Contoh keberhasilan menerapkan empat sistem SIAGA di Kota Cirebon mampu menurunkan kematian
ibu melahirkan dan bayi secara bermakna.

3. Pemerintah Desa perlu memiliki postur data kependudukan saat ini dan prediksi dinamika
penduduk lima tahunan terutama kelompok usia produktif.

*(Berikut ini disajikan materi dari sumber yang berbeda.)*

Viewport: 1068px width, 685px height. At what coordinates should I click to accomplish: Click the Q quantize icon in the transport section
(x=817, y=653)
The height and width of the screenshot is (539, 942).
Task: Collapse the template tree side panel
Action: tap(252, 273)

Apabila dua aspek dalam sector kesehatan saling bersinergi yaitu aspek demand dan aspek supply, dimana
satu dengan lainnya saling mengerti dan memahami peran dan tanggungjawabnya, maka niscaya
kesehatan ibu dan bayi akan meningkat dan akhirnya berdampak kepada peningkatan derajat kesehatan
masyarakat pada umumnya.

Rekomendasi khusus kepada pemerintah pusat adalah sebagai berikut : dalam membuat
kebijakan perlu menggunakan prinsip : memperkuat faktor yang menurunkan risiko kematian dan
mengeliminasi faktor yang meningkatkan risiko kematian pada ibu dan bayi dengan
mempertimbangkan nilai budaya setempat.

Apabila hal tersebut di atas dilaksanakan maka dengan mudah kita dapat mengidentifikasi akar
penyebab, mengapa kematian ibu dan bayi terus terjadi. Dan jika kita mengetahui akar penyebabnya,
maka dengan mudah kita merumuskan solusi mengatasi masalahnya.